◆ **Exercice 1**
Reproduisez le passage de l'extrait sur la fatigue des Ivoiriens en commençant par « Le président Gbagbo » et en allant jusqu'à « Georges W. Bush. ».
◆ **Exercice 2**
Répondez à ces questions d'après l'extrait sur la fatigue des Ivoiriens :
(a) À quelle tactique le chef de l'État recourt-il face à la rue qui gronde ?
(b) Dans le sillage de quel parti le président a-t-il évolué ?
(c) Sous couvert de quels fonds les États-Unis accordent-ils leur aide ?
◆ **Exercice 3**
Traduisez en anglais cette phrase de l'extrait sur la fatigue des Ivoiriens : « Le président Gbagbo joue aussi sur l'usure, et cette partie-là semble plus facile, car les rebelles s'essoufflent, les soutiens dont ils bénéficient s'amenuisent et des dissensions apparaissent entre leurs chefs. »

Survie

La grande fatigue des Ivoiriens

(mis en ligne le 1er octobre 2004) - Olivier Guilbaud

Le Monde Diplomatique, La grande fatigue des Ivoiriens. 09/2004 (Colette BRAECKMAN)

« Face à la rue qui
gronde, le chef de l’État recourt à la tactique bien connue du
‘‘moi ou le chaos’’ , se présentant comme le seul à pouvoir faire
rentrer les démons dans leur boîte. Mais, malgré ses talents
politiques, ne risque-t-il pas d’être dépassé par ses propres
extrémistes, désormais aveuglés par la haine identitaire, comme
le fut naguère un certain Juvénal Habyarimana ?

Le président Gbagbo joue aussi sur l’usure, et cette partie-là
semble plus facile, car les rebelles s’essoufflent, les soutiens
dont ils bénéficient s’amenuisent et des dissensions
apparaissent entre leurs chefs. Le président utilise aussi la carte
internationale : lui qui a évolué dans le sillage du parti socialiste
français, où il compte ses meilleurs amis, n’hésite pas à se
rapprocher des États-Unis, qui lui accordent une aide très
généreuse sous couvert des fonds de lutte contre le sida prévus
par le président Georges W. Bush.

◆ **Relevés de données**
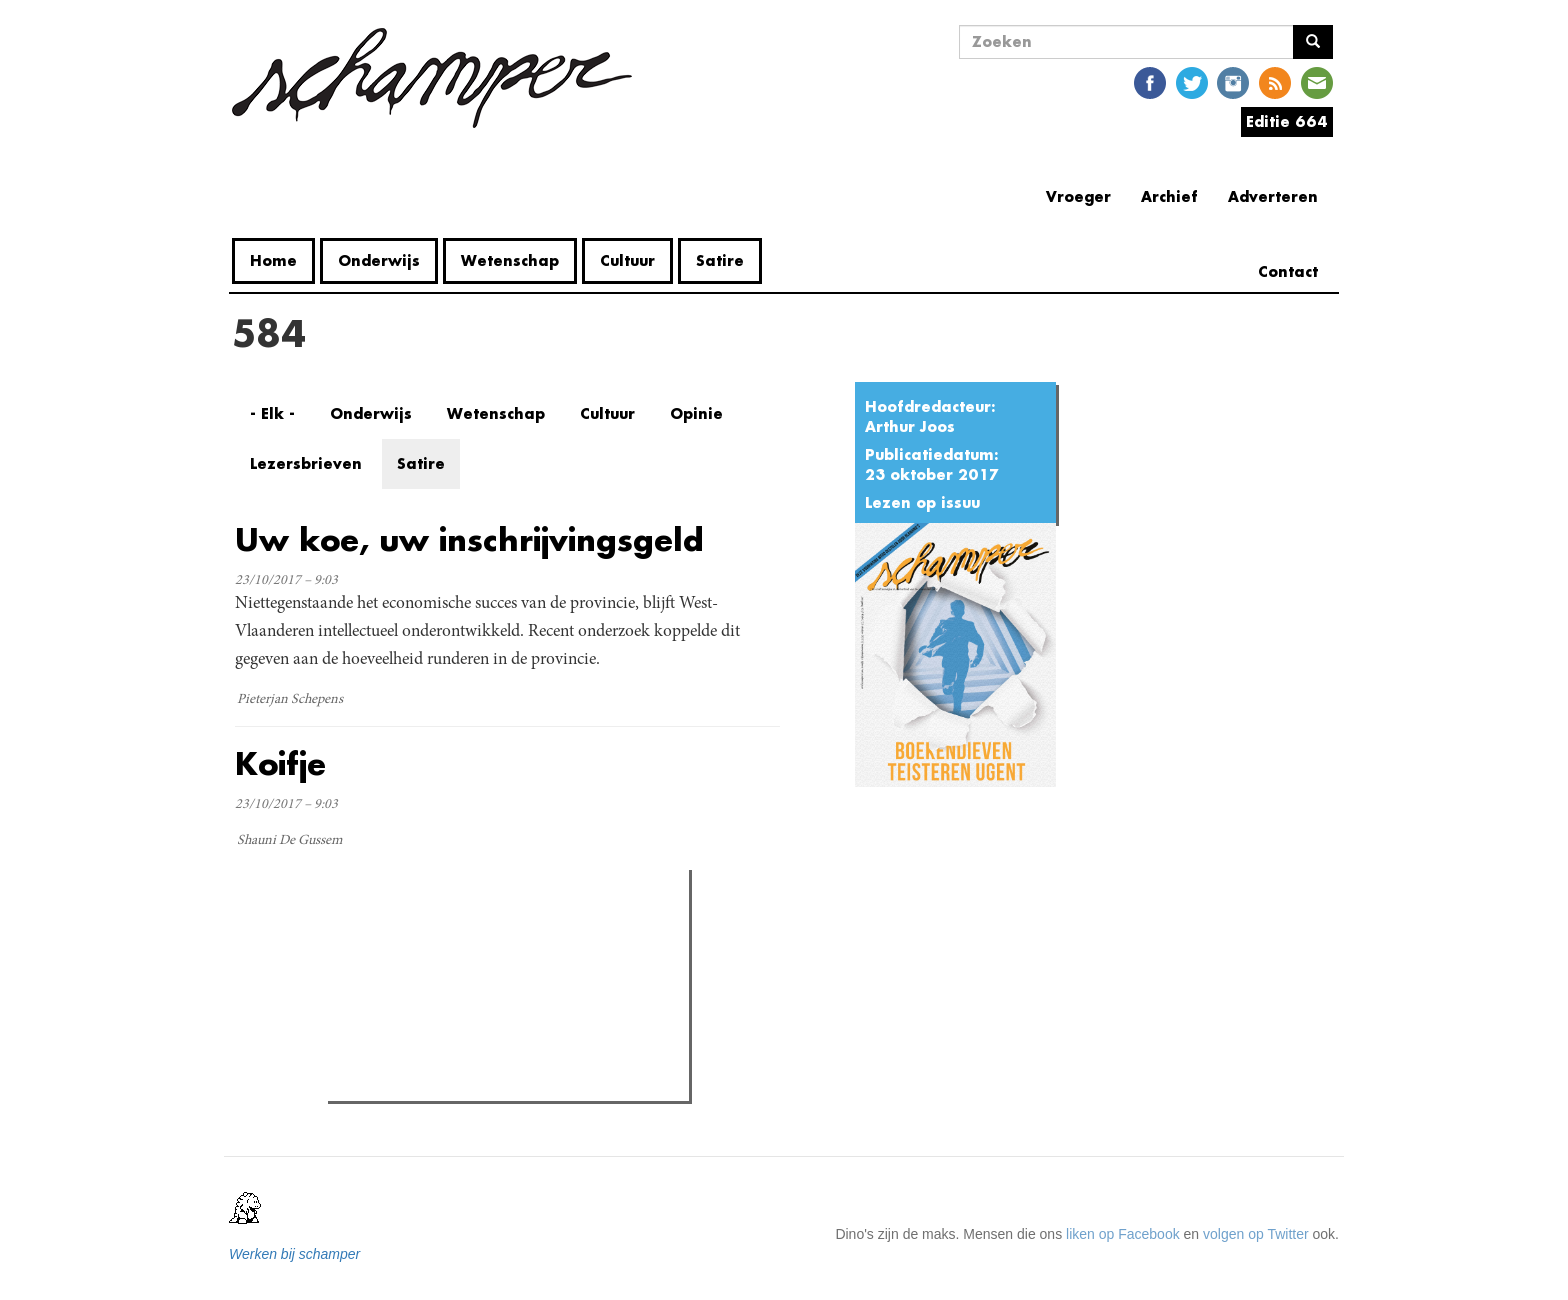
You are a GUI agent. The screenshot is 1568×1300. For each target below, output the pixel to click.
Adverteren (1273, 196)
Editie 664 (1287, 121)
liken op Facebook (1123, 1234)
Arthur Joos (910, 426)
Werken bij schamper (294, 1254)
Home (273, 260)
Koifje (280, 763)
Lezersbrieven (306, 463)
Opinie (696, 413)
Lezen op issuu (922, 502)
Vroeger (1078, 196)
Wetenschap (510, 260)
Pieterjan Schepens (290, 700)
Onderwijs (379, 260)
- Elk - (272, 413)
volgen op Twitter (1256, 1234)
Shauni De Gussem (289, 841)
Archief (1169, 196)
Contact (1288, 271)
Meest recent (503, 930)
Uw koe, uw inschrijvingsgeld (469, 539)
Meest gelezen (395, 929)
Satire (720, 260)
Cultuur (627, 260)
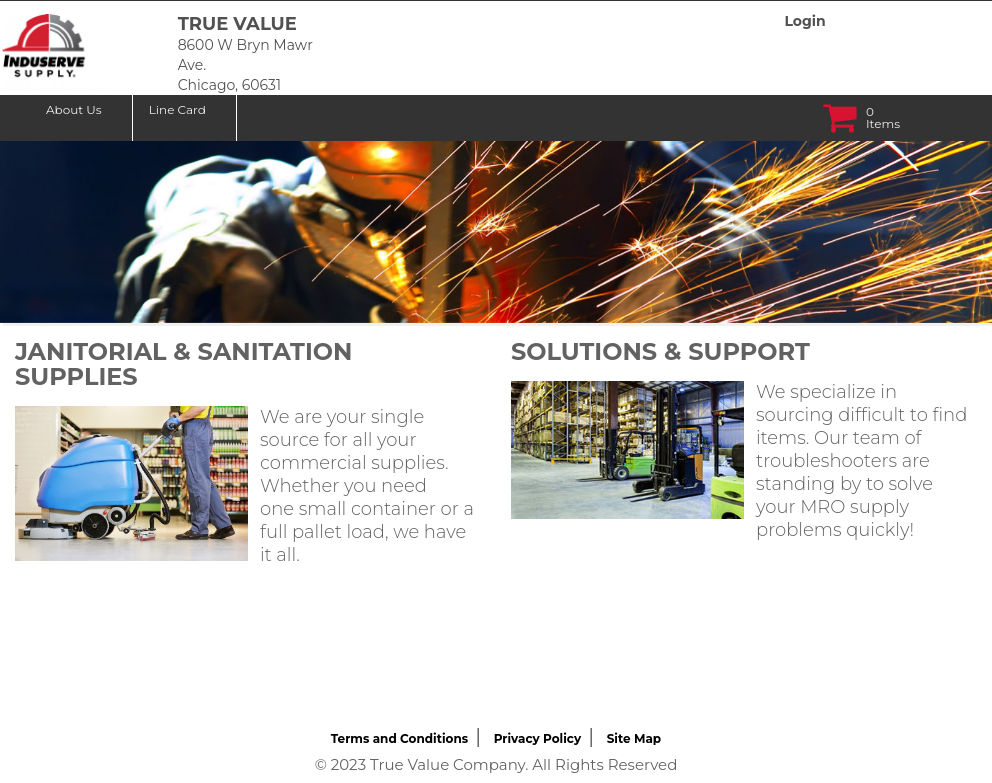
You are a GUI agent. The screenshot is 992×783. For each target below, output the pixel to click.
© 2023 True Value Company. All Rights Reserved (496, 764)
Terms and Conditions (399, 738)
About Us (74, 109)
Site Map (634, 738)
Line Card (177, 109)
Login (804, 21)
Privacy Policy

---

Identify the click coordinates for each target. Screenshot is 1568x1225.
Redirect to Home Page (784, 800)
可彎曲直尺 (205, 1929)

--

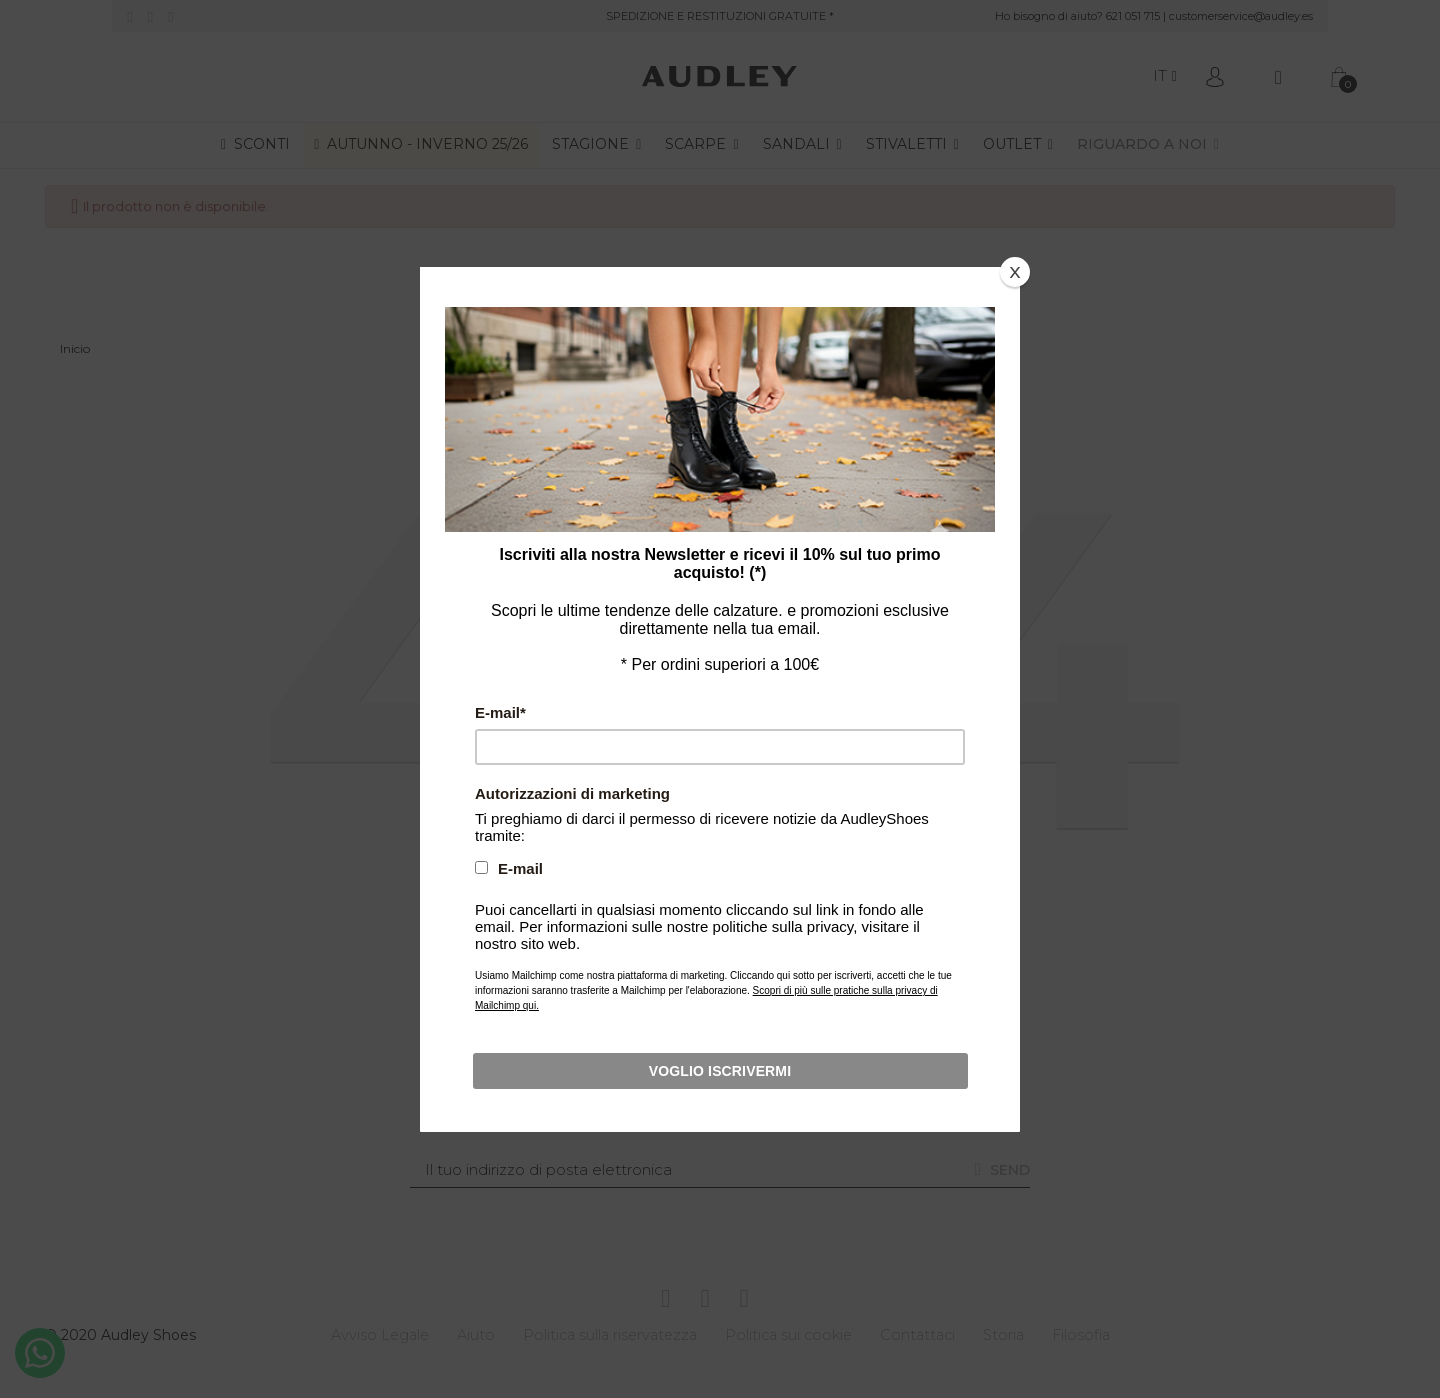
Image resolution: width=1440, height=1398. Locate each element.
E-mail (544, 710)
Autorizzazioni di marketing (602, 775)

◆ **Corrigé complet 1**
Le président Gbagbo joue aussi sur l’usure, et cette partie-là
semble plus facile, car les rebelles s’essoufflent, les soutiens
dont ils bénéficient s’amenuisent et des dissensions
apparaissent entre leurs chefs. Le président utilise aussi la carte
internationale : lui qui a évolué dans le sillage du parti socialiste
français, où il compte ses meilleurs amis, n’hésite pas à se
rapprocher des États-Unis, qui lui accordent une aide très
généreuse sous couvert des fonds de lutte contre le sida prévus
par le président Georges W. Bush.

◆ **Corrigé complet 2**
(a) La tactique bien connue du « moi ou le chaos ».
(b) Le parti socialiste français.
(c) Les fonds de lutte contre le sida prévus par le président Georges W. Bush.

◆ **Corrigé complet 3**
President Gbagbo is also counting on attrition, and that part seems easier, because the rebels are running out of steam, the support they enjoy is dwindling, and divisions are appearing among their leaders.